Sim, claro, as mudanças são notáveis, mais ainda depois da pandemia da Covid-19. O uso cada vez maior da internet modificou profundamente as interações. Os encontros presenciais passaram a conviver com os encontros virtuais. Mas as mudanças vão bem além disso. Guilherme Marcondes do Santos discute, em Procuram-se artistas, publicado em 2021, os desafios dos jovens artistas, que, em início de carreira, se submetem a inúmeros editais e buscam galerias que os acolham e apontem o caminho do reconhecimento e do sucesso. Muitos almejam fazer uma residência fora do país. Não vivem mais a circular nas casas dos críticos, até porque a crítica de arte se faz através de outros discursos sobre a arte. Outro trabalho que mostra as mudanças no campo da arte é a tese de doutorado de Ana Miranda sobre os coletivos de arte. Atualmente, há obras que são criadas, exibidas e vendidas virtualmente. Mas, por incrível que pareça, os artistas ainda se reúnem em vernissages e em torno de algum de seus professores nas faculdades de belas artes. O mundo da arte, seja presencial ou virtual, faz parte da vida social.

No seu livro e na sua pesquisa, existe uma questão que acho muito importante do ponto de vista da narrativa sobre o movimento concreto no Rio de Janeiro, que é a retomada de atores que estavam um pouco apagados da construção dessa nova forma artística, como Almir Mavignier e Nise da Silveira. No final do livro, é mencionada a coleção de Murilo Mendes. Sempre me pergunto sobre a importância desse outro grupo, composto por Murilo Mendes, Árpád Szenes, Vieira da Silva e outros, para a formação daqueles jovens artistas, mesmo que suas posições fossem bastante divergentes. Você menciona a influência deles na formação de Mavignier, mas tenho curiosidade em ouvir mais sobre essas relações.

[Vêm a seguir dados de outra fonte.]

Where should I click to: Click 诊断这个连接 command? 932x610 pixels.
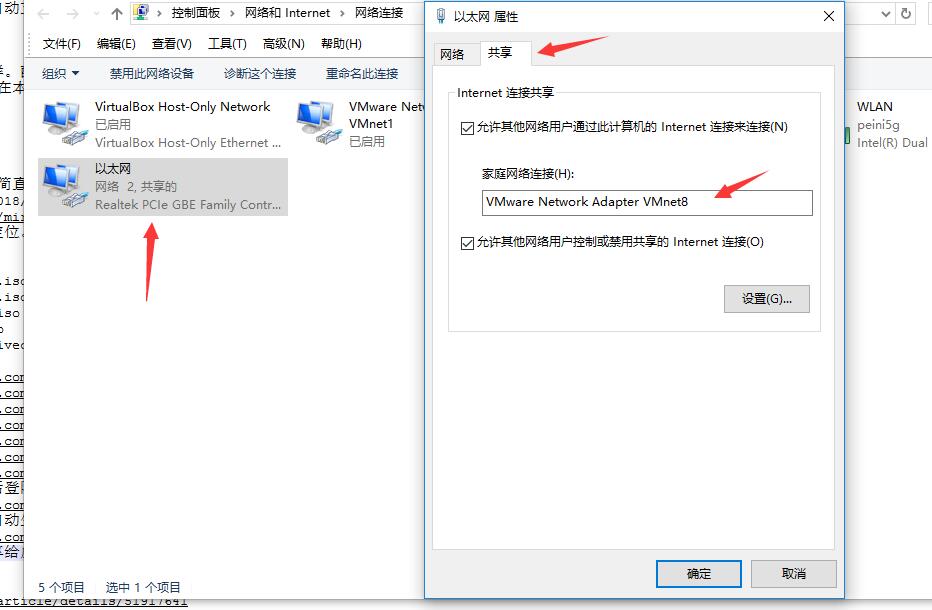(260, 74)

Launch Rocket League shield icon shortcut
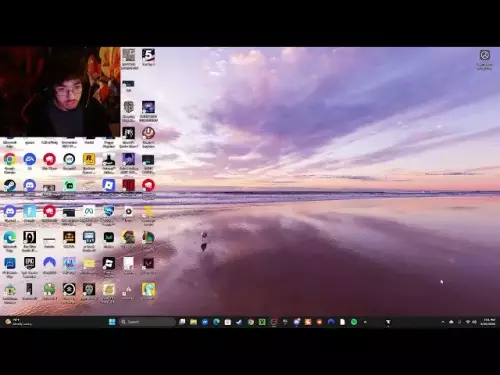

Na construção do concretismo, retomo, na realidade, os atores que participaram do Ateliê do Engenho de Dentro, do qual faziam parte além de Mavignier e Nise, Ivan Serpa, Palatnik, Emygdio de Barros, Raphael Domingues, Adelina de Barros, entre outros. Esses últimos, internos no hospital psiquiátrico, onde se localizava o Ateliê, não são lembrados como atores da história do movimento, talvez, porque seu trabalho artístico não atenda aos requisitos da abstração concreta. Mas não é isso que proponho no livro, e, sim, como o convívio com eles deu fundamentos à crítica de Mario Pedrosa e à conversão de artistas à abstração. Esta é uma novidade do livro. Nele, o movimento concreto carioca não se inicia com o Grupo Frente. Quanto à referência breve a Murilo Mendes, figura importante no desenrolar da história do concretismo, ela não o contempla devidamente. Não me ocupei dele nem me detive na formação individual dos artistas concretos. Aqueles que menciono, como Ivan Serpa e Palatnik, Hélio Oiticica e Lygia Pape tiveram, quando muito jovens, uma formação à margem da Escola de Belas Artes e dos ateliês dos pintores modernistas. Uns aprenderam desenho em curso oferecido na Fundação Getúlio Vargas, outros nos cursos do MAM, outros ainda com artistas estrangeiros que se refugiaram no Brasil durante a guerra como Árpád Szenes, Maria Helena Vieira da Silva e Axl Leskoschek. Mas Lygia Clark, por exemplo, já tinha estudado com Burle Max e com Fernand Léger, Árpád Szenes e Isaac Dobrinsky em Paris, antes de se juntar ao grupo de artistas do MAM. No museu carioca, lado a lado com os concretos estavam os artistas abstratos informais como Fayga Ostrower, que ensinou a muitos jovens, inclusive Lygia Pape. Isto tudo para não falar dos paulistas, que estavam ali atuando, ao mesmo tempo, com seus críticos e artistas, colaborando e entrando em atrito com os cariocas. Mas isso já é assunto para outro livro.